(EXTRACTED ENTRIES)

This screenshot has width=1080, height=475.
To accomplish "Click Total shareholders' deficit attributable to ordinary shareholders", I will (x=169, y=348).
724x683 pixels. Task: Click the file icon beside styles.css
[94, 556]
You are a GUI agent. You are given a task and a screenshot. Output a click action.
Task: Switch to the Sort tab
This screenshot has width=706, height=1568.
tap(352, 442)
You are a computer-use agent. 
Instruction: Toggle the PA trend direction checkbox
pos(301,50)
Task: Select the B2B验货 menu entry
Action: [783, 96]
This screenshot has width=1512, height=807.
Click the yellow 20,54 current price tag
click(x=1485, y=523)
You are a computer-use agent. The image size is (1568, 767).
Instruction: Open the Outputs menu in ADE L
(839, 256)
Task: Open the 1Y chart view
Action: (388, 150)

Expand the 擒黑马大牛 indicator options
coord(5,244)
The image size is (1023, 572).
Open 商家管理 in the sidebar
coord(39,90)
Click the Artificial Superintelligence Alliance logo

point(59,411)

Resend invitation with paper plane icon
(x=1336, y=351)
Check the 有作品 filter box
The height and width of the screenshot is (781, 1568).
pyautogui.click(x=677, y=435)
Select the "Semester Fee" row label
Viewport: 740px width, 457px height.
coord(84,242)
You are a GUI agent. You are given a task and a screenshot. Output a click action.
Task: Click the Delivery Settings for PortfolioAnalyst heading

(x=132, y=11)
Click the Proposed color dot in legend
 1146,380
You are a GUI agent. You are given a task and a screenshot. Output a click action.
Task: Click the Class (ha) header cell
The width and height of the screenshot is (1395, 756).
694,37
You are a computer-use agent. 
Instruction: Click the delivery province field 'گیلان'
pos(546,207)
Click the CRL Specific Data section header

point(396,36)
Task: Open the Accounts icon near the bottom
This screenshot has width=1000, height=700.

(End EXTRACTED ENTRIES)

◆ **WHAT THE EXERCISE ASKS**: All of the material must appear again, exactly as given.

◆ **COMPLETED EXERCISE**:
This screenshot has width=1080, height=475.
To accomplish "Click Total shareholders' deficit attributable to ordinary shareholders", I will (x=169, y=348).
724x683 pixels. Task: Click the file icon beside styles.css
[94, 556]
You are a GUI agent. You are given a task and a screenshot. Output a click action.
Task: Switch to the Sort tab
This screenshot has width=706, height=1568.
tap(352, 442)
You are a computer-use agent. 
Instruction: Toggle the PA trend direction checkbox
pos(301,50)
Task: Select the B2B验货 menu entry
Action: [783, 96]
This screenshot has width=1512, height=807.
Click the yellow 20,54 current price tag
click(x=1485, y=523)
You are a computer-use agent. The image size is (1568, 767).
Instruction: Open the Outputs menu in ADE L
(839, 256)
Task: Open the 1Y chart view
Action: (388, 150)

Expand the 擒黑马大牛 indicator options
coord(5,244)
The image size is (1023, 572).
Open 商家管理 in the sidebar
coord(39,90)
Click the Artificial Superintelligence Alliance logo

point(59,411)

Resend invitation with paper plane icon
(x=1336, y=351)
Check the 有作品 filter box
The height and width of the screenshot is (781, 1568).
pyautogui.click(x=677, y=435)
Select the "Semester Fee" row label
Viewport: 740px width, 457px height.
coord(84,242)
You are a GUI agent. You are given a task and a screenshot. Output a click action.
Task: Click the Delivery Settings for PortfolioAnalyst heading

(x=132, y=11)
Click the Proposed color dot in legend
 1146,380
You are a GUI agent. You are given a task and a screenshot. Output a click action.
Task: Click the Class (ha) header cell
The width and height of the screenshot is (1395, 756).
694,37
You are a computer-use agent. 
Instruction: Click the delivery province field 'گیلان'
pos(546,207)
Click the CRL Specific Data section header

point(396,36)
Task: Open the Accounts icon near the bottom
This screenshot has width=1000, height=700.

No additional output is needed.